Antiterror law lets government nab foreign hackers
WASHINGTON -- The recently approved antiterrorism law could be used to prosecute foreign hackers, a move critics say could make the United States the world's Internet policeman.
The new prosecutorial powers, which have no parallel in other nations, affect computer hacking cases and take advantage of nation's pivotal role in Internet communications.
The precedent could be used to apply to pornography or other crimes in which laws differ between nations, according to a former Justice Department computer crimes prosecutor.
"It's a massive expansion of U.S. sovereignty," said Mark Rasch, now with computer security firm Predictive Systems.
A prosecution can occur if any part of a crime takes place within U.S. borders. A large part of the Internet's communications traffic goes through the United States, even in messages that travel from one foreign country to another.
The change was highlighted last month by the Justice Department in its field guidance to federal prosecutors.

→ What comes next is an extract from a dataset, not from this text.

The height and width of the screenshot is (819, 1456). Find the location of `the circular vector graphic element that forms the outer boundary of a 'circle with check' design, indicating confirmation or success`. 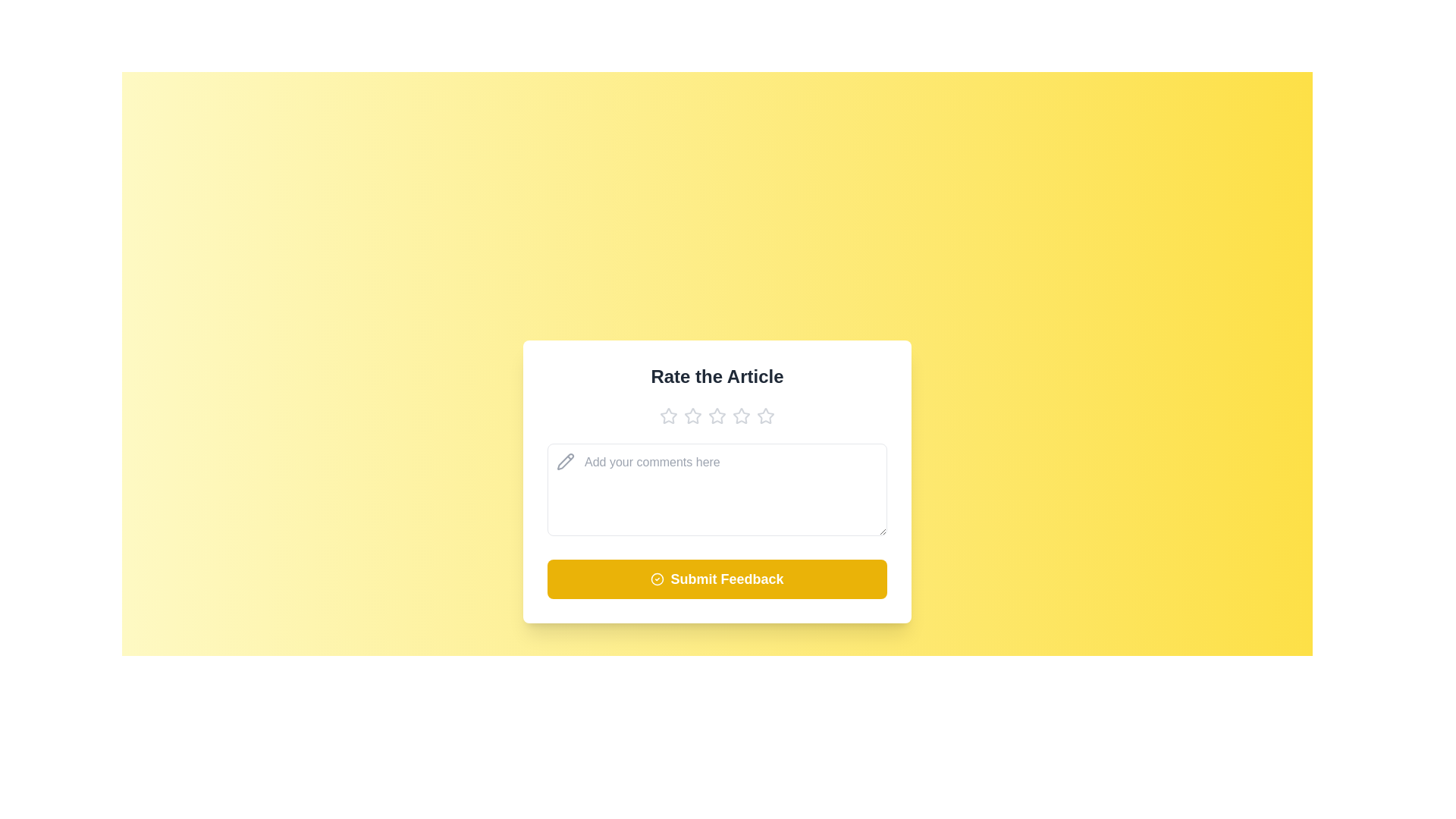

the circular vector graphic element that forms the outer boundary of a 'circle with check' design, indicating confirmation or success is located at coordinates (657, 579).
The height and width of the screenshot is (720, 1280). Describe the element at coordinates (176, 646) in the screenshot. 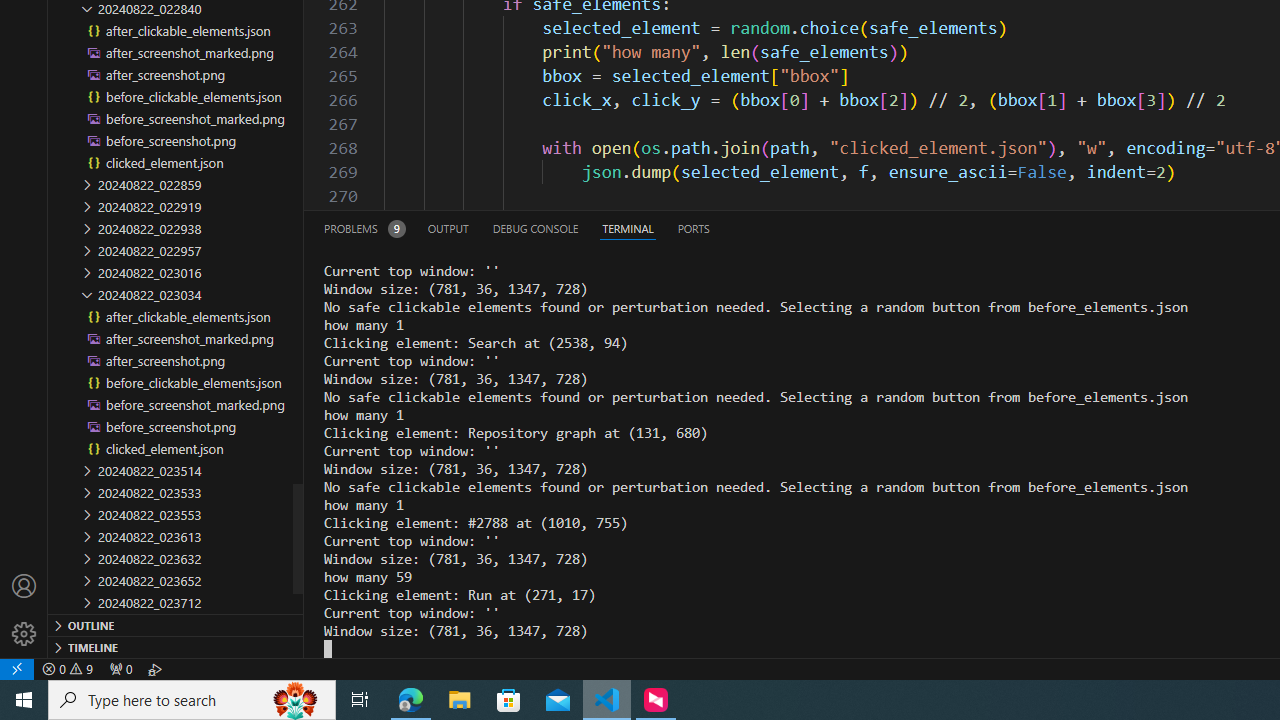

I see `'Timeline Section'` at that location.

"Individuals in foreign countries frequently route communications through the United States, even as they hack from one foreign country to another," the recommendations said. "The amendment creates the option, where appropriate, of prosecuting such criminals in the United States."
The FBI referred questions to the Justice Department. A Justice Department spokeswoman did not return calls.
Access via U.S.
More than 80 percent of Internet access points in Asia, Africa and South America are connected through U.S. cities, according to Jessica Marantz of the Internet statistics firm Telegeography.
So, for example, an e-mail sent between two cities in China probably would travel through the United States -- putting its contents under American jurisdiction.
The Justice Department pushed for the legislation as a way to fight terrorism, and American interests overseas could be protected by the change.
But the change in law creates a precedent that could be used to prosecute any computer crime, Rasch said, from basic data theft to sending pornographic pictures. Current law already allows pornography prosecutions in any jurisdiction the pictures pass through, but this has not yet been applied on an international scale to Internet transmissions.
For example, an owner of a pornography Web site in Sweden might be prosecuted for sending a racy picture to a friend in Norway if the message happened to travel through a computer in Fairfax, Va. In that case, a U.S. prosecutor could try to extradite the sender and prosecute him for breaking Virginia law, using Virginia's standards for obscenity.
"We haven't done that yet, because it's an affront to the way the Internet works," Rasch said. "But now we're criminalizing anything that happens over the Internet because traffic passes through the United States."
"What it basically says is that we will impose our values on anything that happens anywhere in the world provided it passes through our borders," he said.
FBI agents complain about the difficulty of computer crime investigations that almost always venture overseas, requiring time-consuming search warrants at every step and the cooperation of foreign governments. They also are frustrated by offshore pornography and gambling Web sites, accessed by Americans, that are legal in their own countries.
David Sobel, general counsel of the Washington-based Electronic Privacy Information Center, said the change is particularly troubling when coupled with powers to send federal agents overseas to abduct and bring back suspects for trial.
"It is a significant expansion of U.S. jurisdiction with respect to so-called cybercrimes," Sobel said. "It was enacted under the guise of counterterrorism, but it is in fact applicable to all types of crimes."